According to CoinDesk, the FBI is looking into the 3Commas data leak. Users of the Estonia-based crypto trading service have been critical of the company’s CEO for weeks, claiming that he ignored repeated warnings that the platform was leaking customer data. This has prompted the inquiry.
This week, an unknown source exposed API keys for 100,000 3Commas accounts on Binance and KuCoin. CoinDesk reported that two 3Commas users had been reached by the FBI’s Cincinnati Field Office about the breach.
Dozens of 3Commas users have recently discovered that the service has been trading away cash on cryptocurrency exchanges they connected to without their knowledge or permission. Early on, 3Commas claimed that the security concerns expressed by these users resulted from a phishing attack.
1. Statement from 3Commas:
We saw the hacker’s message and can confirm that the data in the files is true. As an immediate action, we have asked that Binance, Kucoin, and other supported exchanges revoke all the keys that were connected to 3Commas.
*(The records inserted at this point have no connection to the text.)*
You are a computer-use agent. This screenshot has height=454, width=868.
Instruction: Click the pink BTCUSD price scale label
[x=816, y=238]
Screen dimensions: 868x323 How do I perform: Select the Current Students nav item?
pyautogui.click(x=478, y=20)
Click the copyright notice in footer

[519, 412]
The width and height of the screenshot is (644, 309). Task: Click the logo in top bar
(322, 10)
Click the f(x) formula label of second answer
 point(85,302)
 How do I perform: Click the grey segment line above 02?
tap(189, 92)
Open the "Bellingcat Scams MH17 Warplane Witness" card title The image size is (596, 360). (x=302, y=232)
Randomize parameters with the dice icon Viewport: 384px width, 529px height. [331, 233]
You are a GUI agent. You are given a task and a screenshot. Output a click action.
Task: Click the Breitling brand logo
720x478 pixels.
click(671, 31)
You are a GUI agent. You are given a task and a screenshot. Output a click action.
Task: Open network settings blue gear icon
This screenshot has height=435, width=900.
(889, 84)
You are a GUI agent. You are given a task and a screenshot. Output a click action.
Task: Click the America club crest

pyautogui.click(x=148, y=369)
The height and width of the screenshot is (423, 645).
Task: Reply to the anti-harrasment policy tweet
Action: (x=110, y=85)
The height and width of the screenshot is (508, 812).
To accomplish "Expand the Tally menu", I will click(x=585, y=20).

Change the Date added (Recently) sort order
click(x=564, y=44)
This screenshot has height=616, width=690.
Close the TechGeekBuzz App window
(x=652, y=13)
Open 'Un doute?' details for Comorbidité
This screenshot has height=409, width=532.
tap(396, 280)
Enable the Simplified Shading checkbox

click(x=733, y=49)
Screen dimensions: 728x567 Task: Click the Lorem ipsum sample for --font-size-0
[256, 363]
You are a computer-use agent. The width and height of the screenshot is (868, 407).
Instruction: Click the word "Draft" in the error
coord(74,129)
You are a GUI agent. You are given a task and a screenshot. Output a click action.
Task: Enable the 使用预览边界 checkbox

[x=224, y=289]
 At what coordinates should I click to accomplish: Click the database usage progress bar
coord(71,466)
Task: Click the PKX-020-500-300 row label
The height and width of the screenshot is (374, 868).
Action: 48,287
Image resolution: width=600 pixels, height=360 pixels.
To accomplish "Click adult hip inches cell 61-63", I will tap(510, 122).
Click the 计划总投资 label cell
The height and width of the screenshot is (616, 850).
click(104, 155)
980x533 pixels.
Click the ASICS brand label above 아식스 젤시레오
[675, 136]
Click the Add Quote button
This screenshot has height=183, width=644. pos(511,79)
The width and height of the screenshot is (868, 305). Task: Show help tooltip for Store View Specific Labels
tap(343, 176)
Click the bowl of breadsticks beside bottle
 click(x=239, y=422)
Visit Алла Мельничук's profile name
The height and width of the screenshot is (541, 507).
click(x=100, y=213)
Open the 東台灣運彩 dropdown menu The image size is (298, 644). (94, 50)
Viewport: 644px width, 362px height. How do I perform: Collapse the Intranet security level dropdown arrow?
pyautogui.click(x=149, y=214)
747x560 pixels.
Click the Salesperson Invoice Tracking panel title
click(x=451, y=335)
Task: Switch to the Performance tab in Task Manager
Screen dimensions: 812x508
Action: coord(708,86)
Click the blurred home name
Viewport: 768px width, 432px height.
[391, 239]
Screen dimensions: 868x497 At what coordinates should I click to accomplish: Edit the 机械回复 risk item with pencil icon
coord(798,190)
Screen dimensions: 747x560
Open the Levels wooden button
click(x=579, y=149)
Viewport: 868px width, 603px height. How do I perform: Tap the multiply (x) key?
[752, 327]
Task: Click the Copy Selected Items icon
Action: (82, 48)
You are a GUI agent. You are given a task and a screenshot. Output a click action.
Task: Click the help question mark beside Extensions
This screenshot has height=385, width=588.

— Yuriy Sorokin (@YS_3Commas) December 28, 2022
Though the leaker of the API database suggested that an employee had sold the 3Commas keys, the company’s CEO Yuriy Sorokin broke the silence on Thursday. 3Commas stressed that it had found no evidence during the internal investigation that any employee of 3Commas was somehow involved in attacks against the API data.
In the past, a group of about 60 3Commas victims contacted the United States Secret Service and other law enforcement organisations to inquire about the disappearance of their money. Edmundo (Mundy) Pena, the organisation’s leader, informed CoinDesk that they had lost more than $20 million.